Ella Heydenreich, my eldest sister with some friends opened a class in Goldingen for poor Jewish girls, to teach them the three R's, as education was then very expensive and the poor could not afford it for their daughters. Jewish boys received their education at the Talmud Torah School. After Ella married, I took over the school. Meanwhile my younger sister Regina obtained a teacher's diploma and the school was registered in her name. Later the school buildings were enlarged by the bequest of a house and stand. The stand was sold to the Talmud Torah and with the proceeds teachers were engaged to help Regina and the school was enlarged to six classes. When she was old enough, Fanny the youngest sister, also taught there as an honorary instructor together with a few paid teachers. Some instruction in music also was given and the pupils were allowed to practice on the piano in our home. This school developed into a large institution, which was eventually taken over by the Government and hundreds of Jewish girls received their education there. Regina taught there voluntarily for many years and took a prominent part in the School's affairs. When years later she died in South Africa, out of gratitude to her the school established a perpetual Kaddish in her memory.

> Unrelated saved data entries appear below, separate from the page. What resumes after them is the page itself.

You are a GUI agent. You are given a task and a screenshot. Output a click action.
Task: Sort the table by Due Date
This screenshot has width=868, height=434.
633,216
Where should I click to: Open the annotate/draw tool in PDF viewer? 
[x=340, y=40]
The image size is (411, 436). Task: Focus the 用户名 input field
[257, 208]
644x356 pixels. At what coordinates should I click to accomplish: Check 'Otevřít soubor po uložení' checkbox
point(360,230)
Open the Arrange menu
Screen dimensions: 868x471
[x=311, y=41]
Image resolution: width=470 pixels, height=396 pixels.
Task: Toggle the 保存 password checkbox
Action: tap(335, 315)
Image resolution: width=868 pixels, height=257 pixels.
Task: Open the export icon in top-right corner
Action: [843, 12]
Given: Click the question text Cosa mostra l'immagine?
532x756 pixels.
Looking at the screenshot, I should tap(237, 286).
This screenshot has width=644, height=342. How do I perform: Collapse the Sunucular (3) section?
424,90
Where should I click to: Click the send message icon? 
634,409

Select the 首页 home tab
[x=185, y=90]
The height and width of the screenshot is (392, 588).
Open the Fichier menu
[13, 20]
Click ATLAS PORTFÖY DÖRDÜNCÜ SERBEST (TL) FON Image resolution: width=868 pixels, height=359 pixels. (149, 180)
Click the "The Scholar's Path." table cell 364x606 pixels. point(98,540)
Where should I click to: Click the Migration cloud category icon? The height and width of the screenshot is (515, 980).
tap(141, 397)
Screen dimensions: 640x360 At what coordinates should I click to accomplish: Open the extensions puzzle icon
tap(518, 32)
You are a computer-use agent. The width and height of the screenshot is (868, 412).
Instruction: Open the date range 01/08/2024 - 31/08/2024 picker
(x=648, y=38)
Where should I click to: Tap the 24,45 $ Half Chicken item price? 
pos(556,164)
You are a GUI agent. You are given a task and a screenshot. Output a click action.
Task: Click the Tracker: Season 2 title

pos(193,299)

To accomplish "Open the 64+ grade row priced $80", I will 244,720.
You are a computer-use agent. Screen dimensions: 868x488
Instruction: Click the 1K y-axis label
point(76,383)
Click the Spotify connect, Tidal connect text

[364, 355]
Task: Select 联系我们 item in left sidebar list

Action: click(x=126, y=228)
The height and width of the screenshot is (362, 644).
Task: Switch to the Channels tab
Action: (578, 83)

In 1898 Samuel and Celine Heydenreich with their family emigrated to South Africa, to join the eldest son Hermann who had already gone there. My father died the same year, aged 58, and my mother in 1906 when she was 63. They are buried in adjoining graves in the Kimberley Cemetery.

The eldest daughter, Ella Heydenreich, was married to Philip Borkum who had a hat factory in Riga, Courland. They had five sons and two daughters, but two of the sons died in infancy. Philip Borkum met his death by violence in 1905 at Britstown, near Kimberley, and Ella later married Abraham Glatt. They lived for some years at Vrede in the O.F.S. but afterwards moved to Johannesburg. Ella died in Johannesburg in 1952 at the ripe age of 85. She was the matriarch of the family and a woman of great charm, humor and personality. Her eldest son Benno Borkum married Maud Barnet by whom he had two daughters; Eileen who married Dan Cline of Durban (3 sons - David, Barry and Laurence) and 1 daughter Sybil who married David Sadowisky (2 children - Benjamin and Covra) - they live on a Kibbutz in Israel; Benno's son Philip Borkum was married but is divorced. Benno died in 1947. Ella's second son Eugene (Joe) married three times but has no children. The third son David (Dink) Borkum married Gertrude Janks; they have one daughter Lorna. The eldest daughter of Ella and Philip Borkum was Samilla who married Nat Brunton; she died in 1932 aged 34, leaving three little children (her youngest, Celine, had died in infancy). Her eldest daughter, Hetta, married Louis Shapiro and lives in Haifa, Israel; they have a son and a daughter. The second daughter, Ray, qualified as a nurse and served in Israel during the War of Liberation where she distinguished herself by untiring, devoted service to the wounded under difficult conditions. In Israel she met Bert Medow, whom she married when they returned to Johannesburg; they have one son Gerald. Phillip Brunton, Semilla's only son, is unmarried. The youngest Borkum daughter, Flora Esther, married William Joseph (Willie) Mitchell, a grandson of Ikey Sonnenberg, the well known Rand Pioneer and a friend of Rhodes. They have two daughters - Sybil, married to Bos Shear (three sons; Stephen, Laurence and Michael) and Marjorie, married to Maurice Selensky (one child, Barbara Ellen). They have also one son, Max Mitchell, who is not married.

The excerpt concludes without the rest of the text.